▶ _Texto proporcionado_
España no puede permitirse esta anomalía democrática: un Ejecutivo atrincherado prioriza su supervivencia sobre la estabilidad de sanidad, educación y pensiones. La parálisis presupuestaria no es solo fracaso político del sanchismo; es un agravio a los ciudadanos que pagan el precio de la crispación. Urge un pacto de Estado o elecciones para restaurar gobernabilidad y proteger servicios públicos esenciales.
La política española vive empantanada
El corazón de la crisis del denominado sanchismo afronta un escenario institucional cada vez más estrangulado por la imposibilidad de aprobar nuevos Presupuestos Generales del Estado y, con ello, de sostener una acción pública mínimamente ambiciosa.
La realidad es aritmética y política. PP y Vox rechazan la senda de gasto, mientras formaciones clave del bloque de investidura exigen contrapartidas elevadas en financiación e infraestructuras. El caso de Junts es paradigmático: ha condicionado su apoyo reclamando compensaciones millonarias por supuestos incumplimientos del Estado.

▶ _Registros proporcionados_
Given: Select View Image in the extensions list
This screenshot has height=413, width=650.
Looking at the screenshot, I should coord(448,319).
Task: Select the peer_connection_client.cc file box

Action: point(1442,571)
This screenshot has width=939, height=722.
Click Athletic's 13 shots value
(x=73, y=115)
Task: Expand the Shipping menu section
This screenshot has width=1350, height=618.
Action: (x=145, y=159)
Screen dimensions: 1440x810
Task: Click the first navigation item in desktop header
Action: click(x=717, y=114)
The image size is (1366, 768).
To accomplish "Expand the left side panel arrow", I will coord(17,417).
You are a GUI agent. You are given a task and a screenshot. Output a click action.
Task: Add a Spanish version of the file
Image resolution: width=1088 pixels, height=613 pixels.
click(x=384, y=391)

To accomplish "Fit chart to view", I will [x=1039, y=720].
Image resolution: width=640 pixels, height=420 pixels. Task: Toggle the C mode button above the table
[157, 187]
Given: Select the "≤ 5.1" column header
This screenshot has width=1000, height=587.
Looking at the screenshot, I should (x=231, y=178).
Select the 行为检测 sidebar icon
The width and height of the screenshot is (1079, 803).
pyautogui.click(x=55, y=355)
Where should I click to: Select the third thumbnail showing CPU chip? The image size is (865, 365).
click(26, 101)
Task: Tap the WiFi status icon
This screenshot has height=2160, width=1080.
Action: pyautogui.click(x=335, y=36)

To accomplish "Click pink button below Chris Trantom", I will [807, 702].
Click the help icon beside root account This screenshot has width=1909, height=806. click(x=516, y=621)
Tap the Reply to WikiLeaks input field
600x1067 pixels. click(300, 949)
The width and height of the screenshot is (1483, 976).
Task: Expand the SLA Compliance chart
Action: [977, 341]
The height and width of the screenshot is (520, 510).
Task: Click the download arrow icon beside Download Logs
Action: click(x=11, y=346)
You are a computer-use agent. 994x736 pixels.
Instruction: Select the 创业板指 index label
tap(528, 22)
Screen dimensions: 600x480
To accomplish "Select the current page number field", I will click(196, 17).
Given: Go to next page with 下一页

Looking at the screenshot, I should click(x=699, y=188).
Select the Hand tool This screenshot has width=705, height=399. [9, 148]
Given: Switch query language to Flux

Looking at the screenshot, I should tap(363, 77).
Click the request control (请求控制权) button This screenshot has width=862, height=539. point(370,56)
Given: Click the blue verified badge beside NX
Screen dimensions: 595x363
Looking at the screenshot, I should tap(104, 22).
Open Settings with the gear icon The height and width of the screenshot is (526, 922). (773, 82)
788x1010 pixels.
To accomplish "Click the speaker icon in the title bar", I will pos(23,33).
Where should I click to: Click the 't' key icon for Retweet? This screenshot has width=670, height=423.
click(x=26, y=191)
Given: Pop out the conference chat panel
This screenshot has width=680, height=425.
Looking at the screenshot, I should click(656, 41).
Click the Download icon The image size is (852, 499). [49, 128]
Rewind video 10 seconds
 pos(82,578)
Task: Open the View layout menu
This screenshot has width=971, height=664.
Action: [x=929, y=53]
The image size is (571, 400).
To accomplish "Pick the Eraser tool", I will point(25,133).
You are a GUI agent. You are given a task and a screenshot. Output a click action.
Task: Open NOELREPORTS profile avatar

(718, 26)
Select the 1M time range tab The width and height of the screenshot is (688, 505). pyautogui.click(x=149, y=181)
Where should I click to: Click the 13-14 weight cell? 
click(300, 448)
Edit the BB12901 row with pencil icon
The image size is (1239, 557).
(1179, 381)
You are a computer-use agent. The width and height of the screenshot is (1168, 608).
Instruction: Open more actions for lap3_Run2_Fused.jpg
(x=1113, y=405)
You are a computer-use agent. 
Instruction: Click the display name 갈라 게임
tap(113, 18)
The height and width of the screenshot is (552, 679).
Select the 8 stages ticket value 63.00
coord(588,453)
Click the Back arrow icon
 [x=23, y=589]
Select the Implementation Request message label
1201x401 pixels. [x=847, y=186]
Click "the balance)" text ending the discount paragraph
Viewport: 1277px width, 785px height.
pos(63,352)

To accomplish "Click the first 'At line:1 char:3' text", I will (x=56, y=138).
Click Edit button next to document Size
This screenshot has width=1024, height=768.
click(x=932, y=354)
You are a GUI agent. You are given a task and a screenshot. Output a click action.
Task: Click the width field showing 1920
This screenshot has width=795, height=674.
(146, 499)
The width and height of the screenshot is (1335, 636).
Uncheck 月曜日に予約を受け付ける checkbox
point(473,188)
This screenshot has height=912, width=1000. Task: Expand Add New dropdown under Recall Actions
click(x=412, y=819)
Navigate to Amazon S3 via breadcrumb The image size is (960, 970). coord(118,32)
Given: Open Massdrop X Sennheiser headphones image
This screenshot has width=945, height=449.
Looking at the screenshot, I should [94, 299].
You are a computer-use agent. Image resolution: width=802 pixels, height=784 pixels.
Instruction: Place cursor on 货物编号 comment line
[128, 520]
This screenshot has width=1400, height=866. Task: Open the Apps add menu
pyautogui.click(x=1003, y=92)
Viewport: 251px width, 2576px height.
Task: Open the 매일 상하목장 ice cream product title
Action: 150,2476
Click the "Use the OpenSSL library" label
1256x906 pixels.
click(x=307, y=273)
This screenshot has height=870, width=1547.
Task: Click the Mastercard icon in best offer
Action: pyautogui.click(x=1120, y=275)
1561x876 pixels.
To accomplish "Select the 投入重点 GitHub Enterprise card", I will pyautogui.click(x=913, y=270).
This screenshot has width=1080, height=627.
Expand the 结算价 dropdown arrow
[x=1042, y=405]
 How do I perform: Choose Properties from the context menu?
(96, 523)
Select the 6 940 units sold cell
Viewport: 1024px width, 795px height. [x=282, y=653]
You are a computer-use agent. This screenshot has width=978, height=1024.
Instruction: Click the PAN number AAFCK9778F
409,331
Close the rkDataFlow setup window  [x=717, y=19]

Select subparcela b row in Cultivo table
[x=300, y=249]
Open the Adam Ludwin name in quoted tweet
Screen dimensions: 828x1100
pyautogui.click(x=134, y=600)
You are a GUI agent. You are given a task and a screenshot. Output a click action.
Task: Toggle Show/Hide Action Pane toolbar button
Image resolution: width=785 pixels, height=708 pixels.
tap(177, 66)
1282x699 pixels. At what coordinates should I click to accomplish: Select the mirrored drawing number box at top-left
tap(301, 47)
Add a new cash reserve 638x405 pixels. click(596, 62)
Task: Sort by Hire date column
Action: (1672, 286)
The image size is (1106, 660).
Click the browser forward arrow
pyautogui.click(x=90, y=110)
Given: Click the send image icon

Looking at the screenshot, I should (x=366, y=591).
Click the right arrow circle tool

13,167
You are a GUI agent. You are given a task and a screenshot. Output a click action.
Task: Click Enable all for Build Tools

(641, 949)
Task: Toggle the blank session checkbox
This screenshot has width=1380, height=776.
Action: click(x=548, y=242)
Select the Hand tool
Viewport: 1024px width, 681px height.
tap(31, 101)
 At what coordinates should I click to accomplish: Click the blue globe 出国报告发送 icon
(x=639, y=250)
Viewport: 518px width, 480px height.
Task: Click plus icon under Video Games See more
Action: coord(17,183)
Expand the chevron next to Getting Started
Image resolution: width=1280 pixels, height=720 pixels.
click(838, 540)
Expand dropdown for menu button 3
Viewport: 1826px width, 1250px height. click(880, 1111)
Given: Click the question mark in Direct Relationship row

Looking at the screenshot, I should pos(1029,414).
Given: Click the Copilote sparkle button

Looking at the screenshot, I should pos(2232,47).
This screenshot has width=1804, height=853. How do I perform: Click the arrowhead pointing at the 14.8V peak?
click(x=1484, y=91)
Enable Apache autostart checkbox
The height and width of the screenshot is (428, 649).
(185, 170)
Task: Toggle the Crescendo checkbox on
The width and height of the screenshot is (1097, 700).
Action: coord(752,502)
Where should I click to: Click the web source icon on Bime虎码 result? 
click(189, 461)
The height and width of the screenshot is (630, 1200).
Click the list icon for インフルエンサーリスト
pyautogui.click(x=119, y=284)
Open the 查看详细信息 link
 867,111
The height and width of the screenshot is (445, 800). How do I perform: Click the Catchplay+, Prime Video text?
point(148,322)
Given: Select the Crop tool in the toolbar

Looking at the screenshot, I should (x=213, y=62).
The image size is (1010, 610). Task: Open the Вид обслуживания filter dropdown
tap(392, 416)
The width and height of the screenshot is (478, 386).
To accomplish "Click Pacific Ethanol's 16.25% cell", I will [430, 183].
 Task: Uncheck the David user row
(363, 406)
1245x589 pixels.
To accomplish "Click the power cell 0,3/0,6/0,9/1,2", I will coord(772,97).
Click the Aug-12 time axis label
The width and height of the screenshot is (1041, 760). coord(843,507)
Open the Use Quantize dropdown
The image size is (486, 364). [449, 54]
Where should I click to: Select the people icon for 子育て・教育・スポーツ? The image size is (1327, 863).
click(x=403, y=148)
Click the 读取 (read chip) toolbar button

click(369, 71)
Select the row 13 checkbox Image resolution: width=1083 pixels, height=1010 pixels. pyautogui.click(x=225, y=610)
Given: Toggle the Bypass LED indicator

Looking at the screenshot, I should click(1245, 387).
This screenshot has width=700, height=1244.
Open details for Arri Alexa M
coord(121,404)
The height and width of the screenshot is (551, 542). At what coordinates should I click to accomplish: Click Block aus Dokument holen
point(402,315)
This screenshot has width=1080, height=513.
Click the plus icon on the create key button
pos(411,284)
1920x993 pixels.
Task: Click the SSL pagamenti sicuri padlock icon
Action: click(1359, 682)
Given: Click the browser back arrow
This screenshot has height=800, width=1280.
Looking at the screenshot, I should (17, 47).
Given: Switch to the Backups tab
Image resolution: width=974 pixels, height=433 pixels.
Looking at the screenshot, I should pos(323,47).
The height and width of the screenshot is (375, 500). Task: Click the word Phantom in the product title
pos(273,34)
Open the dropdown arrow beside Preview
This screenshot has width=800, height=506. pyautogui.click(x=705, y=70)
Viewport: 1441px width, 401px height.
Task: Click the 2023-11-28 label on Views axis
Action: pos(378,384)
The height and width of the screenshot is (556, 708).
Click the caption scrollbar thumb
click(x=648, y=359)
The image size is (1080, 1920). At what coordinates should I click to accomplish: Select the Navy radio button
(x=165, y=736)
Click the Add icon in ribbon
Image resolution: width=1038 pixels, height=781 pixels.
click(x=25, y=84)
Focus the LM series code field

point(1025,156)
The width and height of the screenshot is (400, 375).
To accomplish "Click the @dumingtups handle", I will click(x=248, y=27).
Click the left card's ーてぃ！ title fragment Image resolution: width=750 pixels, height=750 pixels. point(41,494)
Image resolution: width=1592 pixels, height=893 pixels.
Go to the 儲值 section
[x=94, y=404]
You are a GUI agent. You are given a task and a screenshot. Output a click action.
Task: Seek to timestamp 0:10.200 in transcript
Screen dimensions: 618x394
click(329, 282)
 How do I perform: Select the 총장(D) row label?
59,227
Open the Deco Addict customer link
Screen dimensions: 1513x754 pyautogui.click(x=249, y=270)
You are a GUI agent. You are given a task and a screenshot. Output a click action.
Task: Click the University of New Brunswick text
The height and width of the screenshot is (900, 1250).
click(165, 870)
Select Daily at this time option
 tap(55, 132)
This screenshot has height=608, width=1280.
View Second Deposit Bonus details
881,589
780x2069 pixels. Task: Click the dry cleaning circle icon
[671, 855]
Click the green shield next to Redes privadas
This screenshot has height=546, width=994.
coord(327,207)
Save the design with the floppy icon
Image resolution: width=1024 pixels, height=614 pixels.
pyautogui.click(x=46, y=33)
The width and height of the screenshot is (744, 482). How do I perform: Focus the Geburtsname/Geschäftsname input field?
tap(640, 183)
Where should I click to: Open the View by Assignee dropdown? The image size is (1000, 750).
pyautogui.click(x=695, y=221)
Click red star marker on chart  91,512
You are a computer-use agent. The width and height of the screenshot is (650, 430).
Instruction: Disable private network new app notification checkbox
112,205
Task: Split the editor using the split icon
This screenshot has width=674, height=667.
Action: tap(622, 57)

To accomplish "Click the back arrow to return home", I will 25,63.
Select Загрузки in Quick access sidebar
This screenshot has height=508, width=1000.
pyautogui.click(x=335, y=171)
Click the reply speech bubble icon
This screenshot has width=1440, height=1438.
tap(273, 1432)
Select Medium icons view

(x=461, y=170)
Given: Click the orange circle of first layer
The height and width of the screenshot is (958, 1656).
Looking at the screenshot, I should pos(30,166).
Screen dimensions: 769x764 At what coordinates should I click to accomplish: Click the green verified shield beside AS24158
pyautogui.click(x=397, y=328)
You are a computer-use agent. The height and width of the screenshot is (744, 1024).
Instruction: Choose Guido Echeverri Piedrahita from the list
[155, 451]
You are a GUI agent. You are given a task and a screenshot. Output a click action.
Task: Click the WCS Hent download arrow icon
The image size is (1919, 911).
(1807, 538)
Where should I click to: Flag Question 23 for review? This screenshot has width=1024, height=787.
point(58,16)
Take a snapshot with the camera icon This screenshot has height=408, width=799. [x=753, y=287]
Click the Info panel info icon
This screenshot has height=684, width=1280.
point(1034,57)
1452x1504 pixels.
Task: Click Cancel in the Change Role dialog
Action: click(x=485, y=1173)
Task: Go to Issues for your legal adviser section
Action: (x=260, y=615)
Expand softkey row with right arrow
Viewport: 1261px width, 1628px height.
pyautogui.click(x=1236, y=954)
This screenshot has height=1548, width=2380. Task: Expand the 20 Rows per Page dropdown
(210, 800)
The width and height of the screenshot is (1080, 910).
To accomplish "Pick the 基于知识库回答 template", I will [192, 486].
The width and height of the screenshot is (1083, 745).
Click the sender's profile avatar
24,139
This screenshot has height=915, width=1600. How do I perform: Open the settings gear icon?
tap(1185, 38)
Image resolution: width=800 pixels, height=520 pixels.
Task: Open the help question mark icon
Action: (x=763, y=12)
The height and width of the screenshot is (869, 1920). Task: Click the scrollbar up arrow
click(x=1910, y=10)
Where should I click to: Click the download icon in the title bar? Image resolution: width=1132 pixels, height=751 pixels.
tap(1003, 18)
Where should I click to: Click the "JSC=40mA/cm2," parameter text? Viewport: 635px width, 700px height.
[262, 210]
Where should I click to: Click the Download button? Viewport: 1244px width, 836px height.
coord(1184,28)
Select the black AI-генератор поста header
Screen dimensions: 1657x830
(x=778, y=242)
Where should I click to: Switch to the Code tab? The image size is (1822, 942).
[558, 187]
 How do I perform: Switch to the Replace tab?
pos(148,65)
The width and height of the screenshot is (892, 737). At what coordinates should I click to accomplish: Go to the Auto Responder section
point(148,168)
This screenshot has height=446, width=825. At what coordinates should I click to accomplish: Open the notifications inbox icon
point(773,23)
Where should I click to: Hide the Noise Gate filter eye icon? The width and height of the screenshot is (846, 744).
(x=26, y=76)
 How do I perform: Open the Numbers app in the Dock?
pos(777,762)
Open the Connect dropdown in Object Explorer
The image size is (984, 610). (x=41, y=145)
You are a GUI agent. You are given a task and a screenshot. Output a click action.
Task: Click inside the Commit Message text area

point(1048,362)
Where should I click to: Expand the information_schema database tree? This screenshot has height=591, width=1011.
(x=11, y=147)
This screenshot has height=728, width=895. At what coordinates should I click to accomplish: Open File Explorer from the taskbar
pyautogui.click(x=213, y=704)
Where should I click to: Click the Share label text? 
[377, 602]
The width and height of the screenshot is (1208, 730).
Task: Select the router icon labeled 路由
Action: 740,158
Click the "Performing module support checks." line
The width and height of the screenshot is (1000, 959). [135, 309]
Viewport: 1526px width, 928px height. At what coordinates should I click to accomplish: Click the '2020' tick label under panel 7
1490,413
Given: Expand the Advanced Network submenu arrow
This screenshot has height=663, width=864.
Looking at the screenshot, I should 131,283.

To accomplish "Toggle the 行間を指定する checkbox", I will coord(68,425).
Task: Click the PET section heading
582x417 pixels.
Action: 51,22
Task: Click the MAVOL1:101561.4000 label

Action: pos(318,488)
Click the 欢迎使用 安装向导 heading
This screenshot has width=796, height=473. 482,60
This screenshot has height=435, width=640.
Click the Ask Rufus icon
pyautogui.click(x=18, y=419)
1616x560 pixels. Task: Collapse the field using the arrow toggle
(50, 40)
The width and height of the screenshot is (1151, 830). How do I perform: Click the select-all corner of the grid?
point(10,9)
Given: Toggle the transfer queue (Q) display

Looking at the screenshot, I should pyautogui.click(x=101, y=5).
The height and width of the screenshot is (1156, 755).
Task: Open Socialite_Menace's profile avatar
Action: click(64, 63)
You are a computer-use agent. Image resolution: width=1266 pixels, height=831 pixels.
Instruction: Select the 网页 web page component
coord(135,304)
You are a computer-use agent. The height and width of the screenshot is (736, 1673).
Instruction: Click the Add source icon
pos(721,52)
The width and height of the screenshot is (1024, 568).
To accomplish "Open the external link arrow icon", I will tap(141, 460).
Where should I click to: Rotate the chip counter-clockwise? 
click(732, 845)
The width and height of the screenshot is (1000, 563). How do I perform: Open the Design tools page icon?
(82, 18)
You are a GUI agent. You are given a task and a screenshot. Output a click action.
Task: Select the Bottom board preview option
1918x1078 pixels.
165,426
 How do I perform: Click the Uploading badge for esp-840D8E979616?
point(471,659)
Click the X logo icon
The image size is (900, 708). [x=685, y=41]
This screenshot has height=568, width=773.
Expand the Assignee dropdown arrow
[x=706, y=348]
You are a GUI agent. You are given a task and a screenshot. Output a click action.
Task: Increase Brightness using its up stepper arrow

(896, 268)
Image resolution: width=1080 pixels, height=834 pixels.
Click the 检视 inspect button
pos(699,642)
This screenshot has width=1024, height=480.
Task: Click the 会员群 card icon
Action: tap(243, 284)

▶ _Problemas y tareas_
a - Enumera todas las formaciones políticas que el texto proporcionado menciona por su nombre.
b - Por favor, reproduce literalmente el fragmento del texto proporcionado que comienza en "La política española" y termina en "pública mínimamente ambiciosa.".
c - Responde según el texto proporcionado:
(i) ¿Qué dos alternativas urge adoptar para restaurar la gobernabilidad?
(ii) ¿Qué es imposible aprobar en el escenario institucional descrito?
(iii) ¿Qué reclama Junts para condicionar su apoyo?

▶ _Resultados de tareas_
a - PP, Vox, Junts

b -
La política española vive empantanada
El corazón de la crisis del denominado sanchismo afronta un escenario institucional cada vez más estrangulado por la imposibilidad de aprobar nuevos Presupuestos Generales del Estado y, con ello, de sostener una acción pública mínimamente ambiciosa.

c -
(i) Un pacto de Estado o elecciones.
(ii) Nuevos Presupuestos Generales del Estado.
(iii) Compensaciones millonarias por supuestos incumplimientos del Estado.